WHAT YOU ARE ASKED TO DO - Copy out the material word for word, starting at the line containing "discussed [358, 706]" and going down through the line containing "each [1234, 706]", with both of those lines included.
## Begin EXERCISE INPUT
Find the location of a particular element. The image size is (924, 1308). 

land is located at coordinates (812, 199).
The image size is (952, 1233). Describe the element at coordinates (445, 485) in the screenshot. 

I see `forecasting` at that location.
## End EXERCISE INPUT
## Begin EXERCISE INPUT
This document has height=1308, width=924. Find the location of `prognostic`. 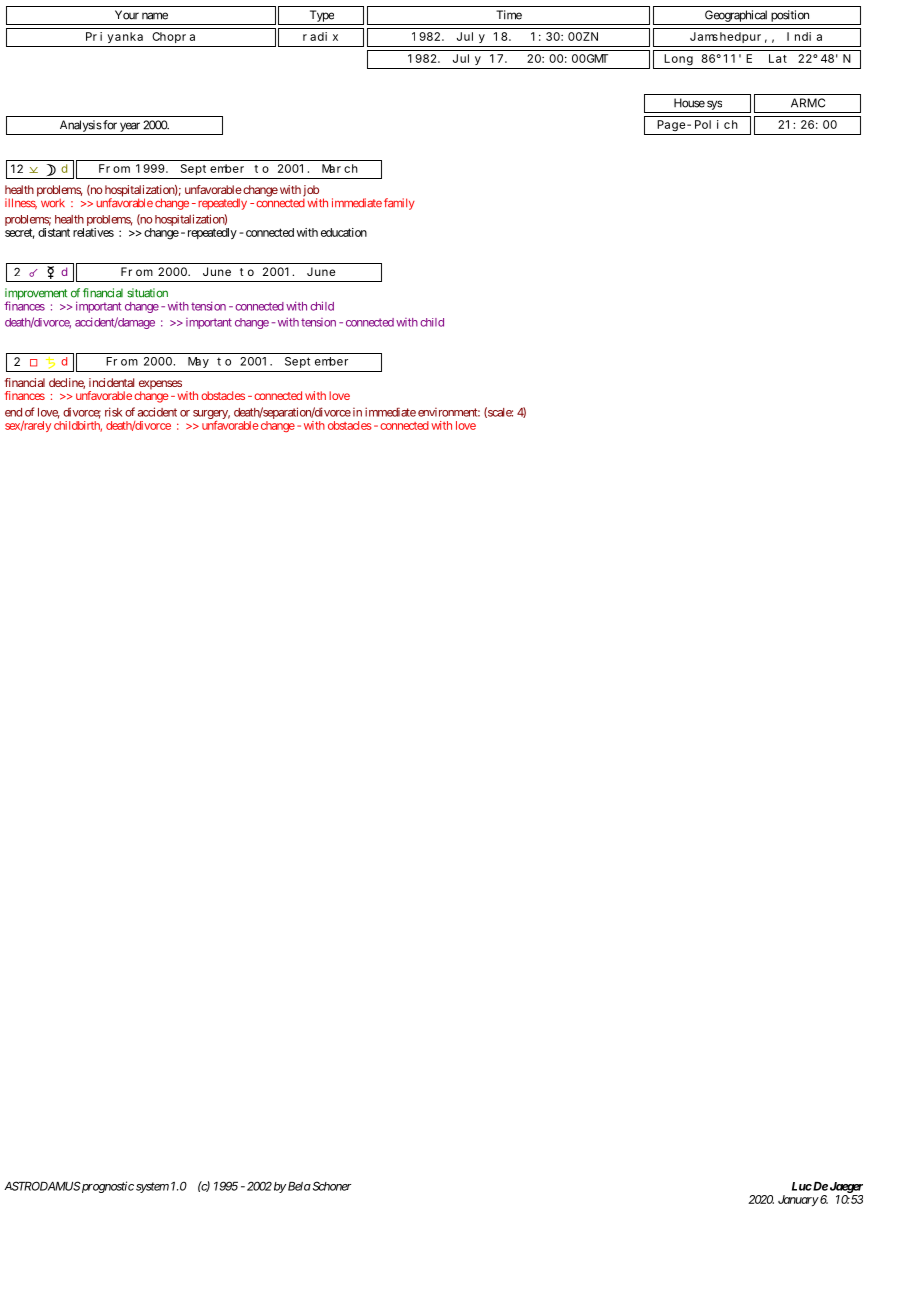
## End EXERCISE INPUT
## Begin EXERCISE INPUT
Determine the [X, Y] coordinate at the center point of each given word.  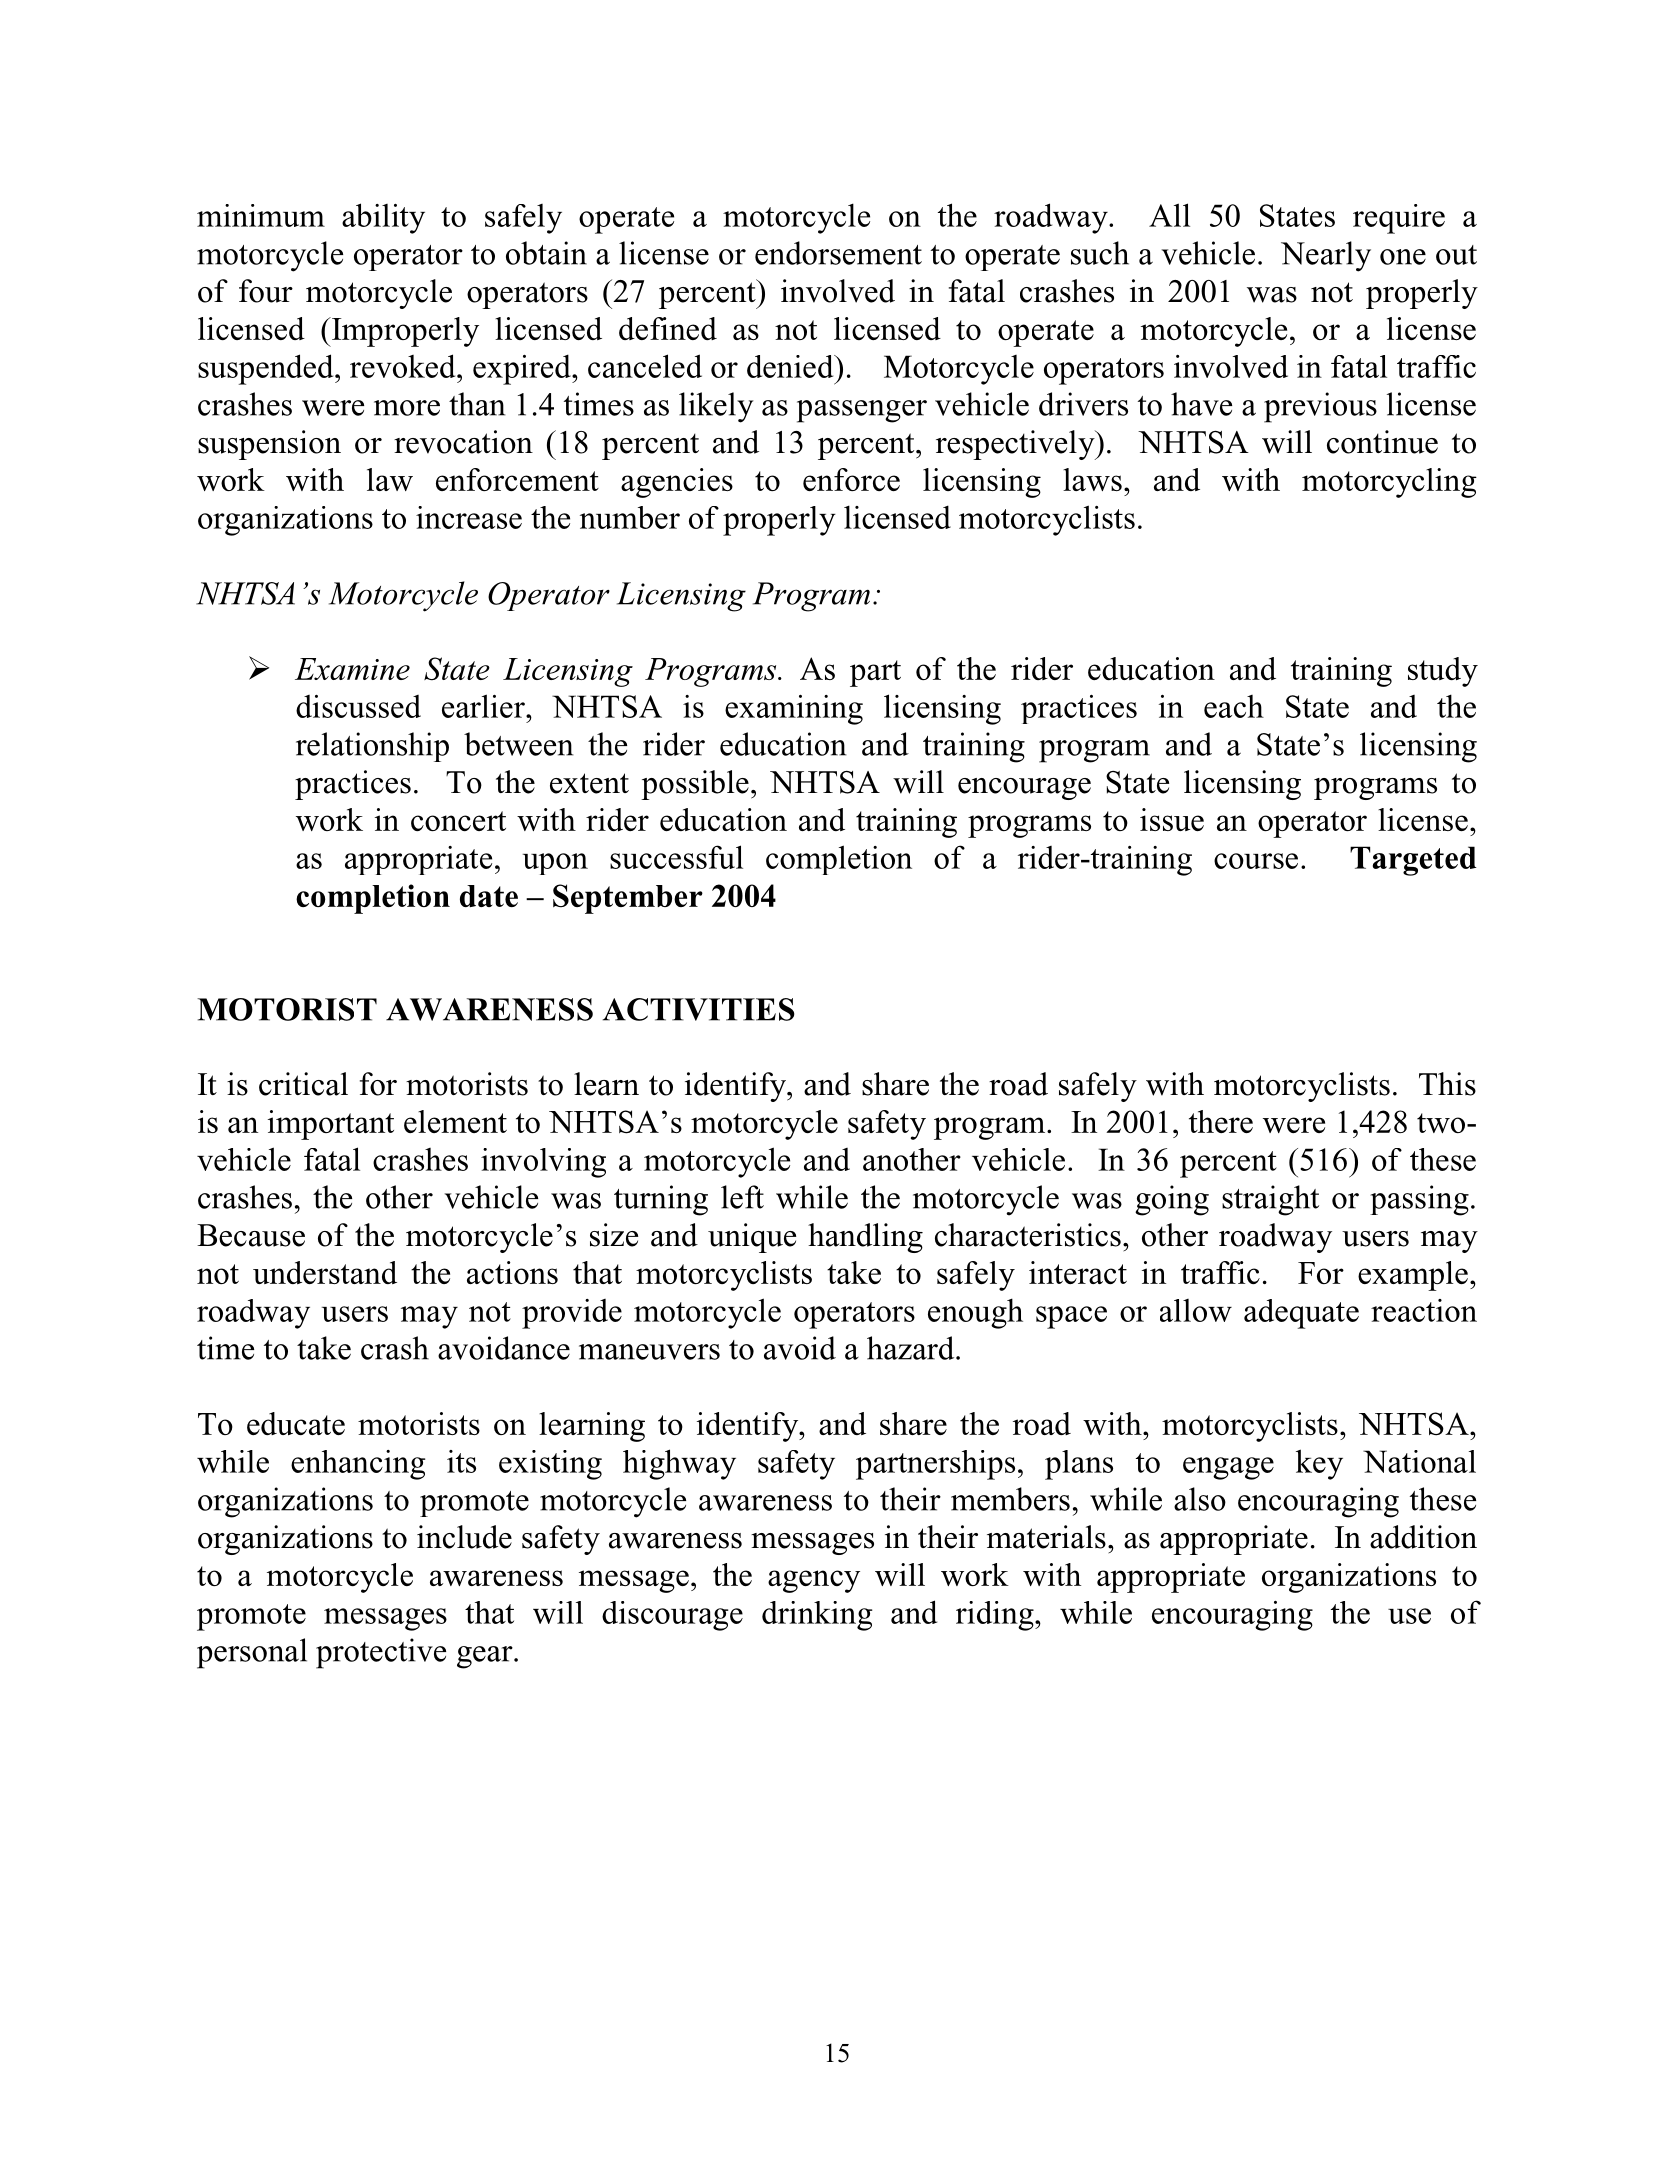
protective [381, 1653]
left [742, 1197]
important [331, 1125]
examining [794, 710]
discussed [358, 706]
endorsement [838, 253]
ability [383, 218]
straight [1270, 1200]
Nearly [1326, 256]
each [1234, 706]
## End EXERCISE INPUT
EXERCISE RESPONSE -
discussed [358, 706]
endorsement [838, 253]
ability [383, 218]
straight [1270, 1200]
Nearly [1326, 256]
each [1234, 706]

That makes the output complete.